[Text segment — start]

I clutched at that bright green card and read the message written in his sloppy handwriting over and over on the morning of his funeral. My mom yelled at me up the stairs and I placed it on my dresser softly. I glanced in the mirror once, took a deep breath and ran out the door in my heels and floor length black dress. 

My dad and I’s favorite movie to watch together was the Jungle Book. When I was little, we would sit patiently in my den, giggling softly and cuddling until our favorite scene came on. When King Louie and all of his followers appeared on screen, we would erupt in laughter and dance around the room like fools as Mowgli, his friends, and all of the monkeys sang “Oh, oobee doo I wanna be like you. I wanna walk like you, talk like you, too. You’ll see it’s true someone like me can learn to be like you.” When I was little enough, he would scoop me up into his arms and I would scream and giggle. I told the crowd gathered in the church over soft giggles and tears that I wanted to be like my dad for the rest of my life. As flawed as he was, he was still such a great dad. He knew how to be there during the happy moments and the sad. He would glare at me as I started to cry at the end of the movie when Mogle leaves all of his friends, tell me to stop crying and to not be so sensitive. I’d cry a little more and eventually he would just sit silently and put an arm around me, reaffirming my sensitivity despite nagging me about it persistently for nearly 18 years. I would snuggle into his arm each time and watch as Mowgli leaves all of his animal friends to join humans in the village just outside of the jungle. Each time, Mowgli clad in a small orange tarp surrounded by brown skin, would look over his shoulder towards Baloo and Bagheera and just give a small smile. He then turns around and never looks back. He just lets go.

[Text segment — finish]
[Data provided — start]

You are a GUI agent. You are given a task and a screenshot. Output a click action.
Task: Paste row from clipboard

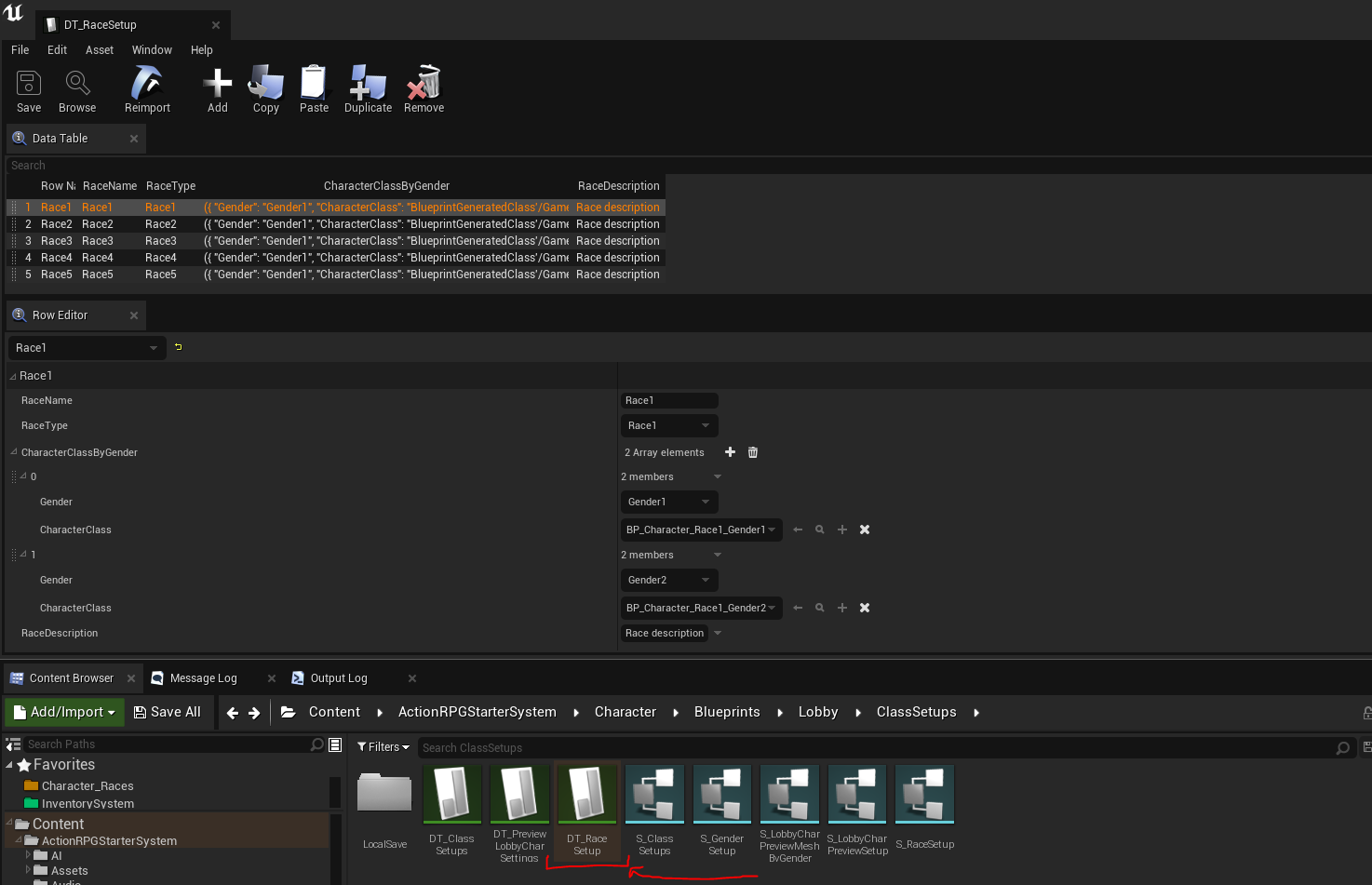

[Data provided — finish]
[Data provided — start]

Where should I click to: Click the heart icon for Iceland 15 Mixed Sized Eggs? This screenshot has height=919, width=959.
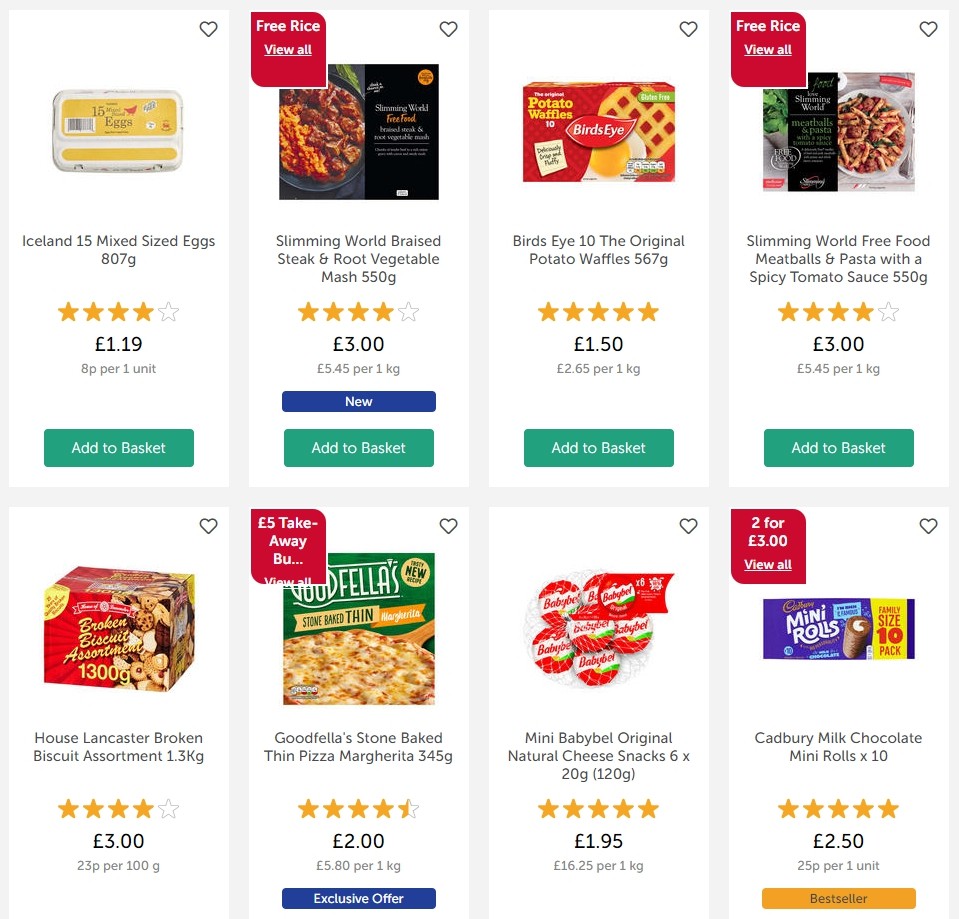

[Data provided — finish]

Task instructions
A. In the essay about the narrator's father, which movie did the narrator and the father most like to watch together?
B. Continue the essay about the narrator's father from where it stops.
The lines that come after the essay are separate material and have no connection to it.

Outputs for the tasks
A. The Jungle Book.

B.
The doctors tell me that’s how my my mom died. I never saw my mom’s body after her soul was gone. But the emergency medical examiner told me that it was quick. That one breath she was her and the next, she wasn’t. The heart attack came, it hit her, she fell over, and then she was gone. It was incredibly quick and simple.

The doctors called it dying of a broken heart. My mom was 120 pounds, a little over five feet tall, and was definitely one of those people who gets in more than 10,000 steps a day—she walked everywhere because she was afraid of car accidents and never seeing her family again. Even the healthiest person, when under high stress, can go through life threatening situations silently. Over the months after my dad died, my mom never faltered on the outside. She redid the financial aid applications, switched all the bills into her name, threw my graduation, prom, and college going away parties, and always did it with a smile on her face. 

But she really missed him. I don’t talk about this often, but my parents really were in love. They were married for nearly 25 years. My aunt always told me that they were inseparable while they were together, unlike any other married couple that she had seen before. They did absolutely everything together, other than work, and for a long time, they even did that together because they worked at the same place. She couldn’t bear to live without him and her body knew that. Her blood pressure raised silently but steadily over a 9 month period until one day it just shut down. In her final moments, just before the heart attack hit, she laid there silently in their bed with his pillow just a foot away from her. And she tried to get up, it just hit her and she laid back down and just let go. 

I imagine that the purest form of love is just that simple. It’s standing on the edge of the universe, darkness everlasting, and just falling, having faith that some greater force is going to catch you. It’s just laying back down and letting a massive heart attack from months of built up stress overtake you or letting your small, overly sensitive daughter cry as she watched a small make–believe boy leave his talking bear friend for the 10th time. It doesn’t really make sense in the moment but in the grand scheme of time, after all the tears in your dorm room, hidden panic attacks in Van Pelt, and going through the depressive state that is mourning, it will. I was a result of strong love and that’s why I’m still here despite all of it. It’s just that simple.